=== PROBLEM TO WORK ON ===
Nothing but the lines from the one containing "You are a GUI" to the final line of the entries should appear, copied exactly and without pictures.

=== EXCERPTED DATA ===
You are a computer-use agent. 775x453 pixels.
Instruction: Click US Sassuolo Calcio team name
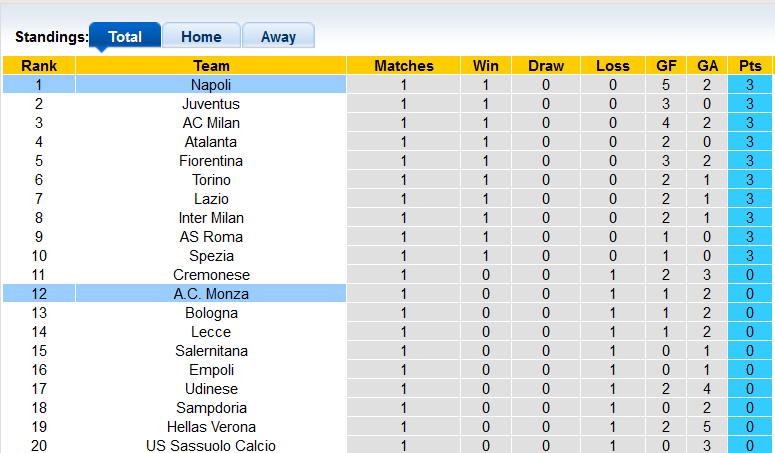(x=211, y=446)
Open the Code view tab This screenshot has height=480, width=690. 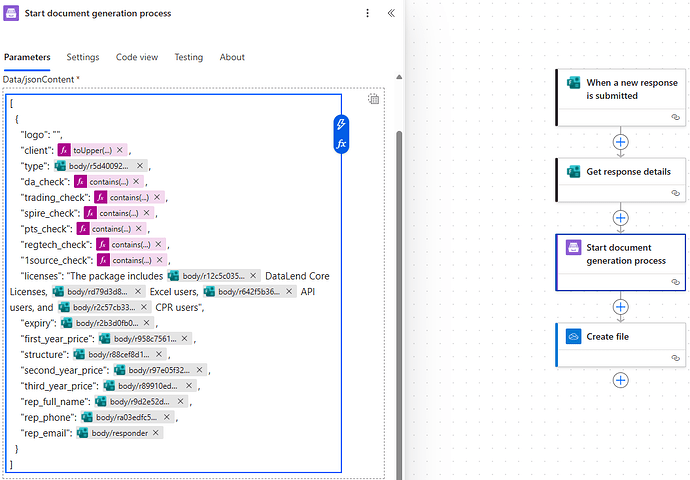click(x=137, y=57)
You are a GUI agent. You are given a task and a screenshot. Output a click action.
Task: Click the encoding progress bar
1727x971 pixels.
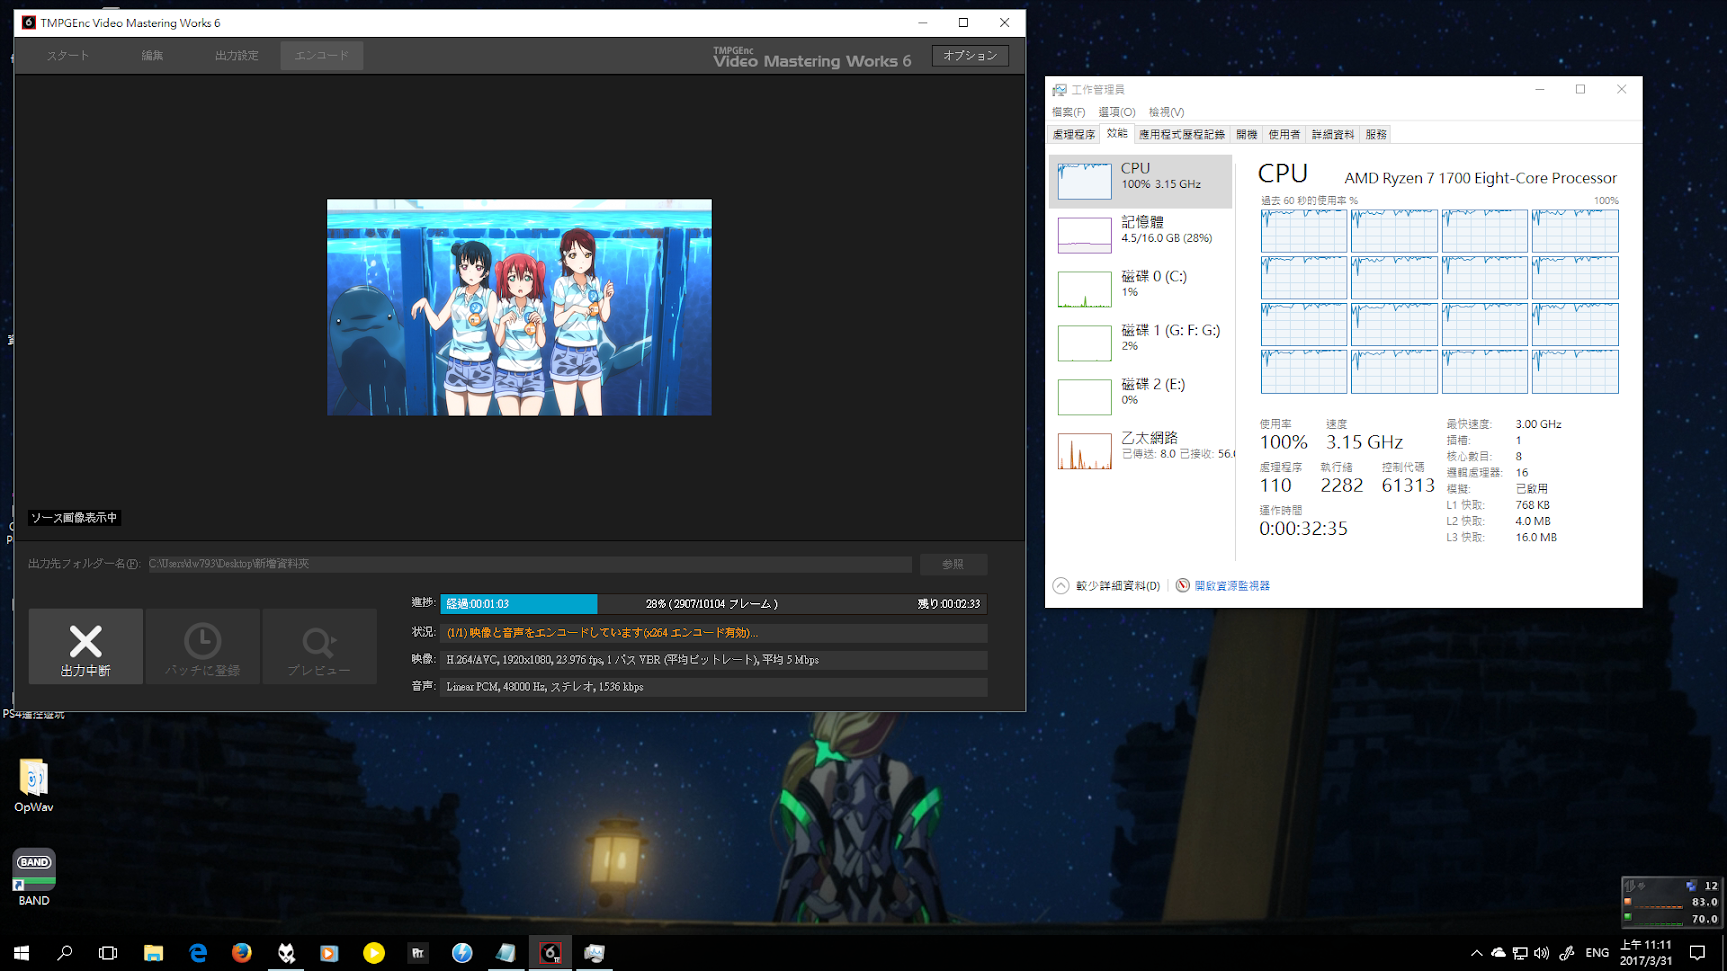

=== YOUR RESPONSE ===
You are a GUI agent. You are given a task and a screenshot. Output a click action.
Task: Click the encoding progress bar
1727x971 pixels.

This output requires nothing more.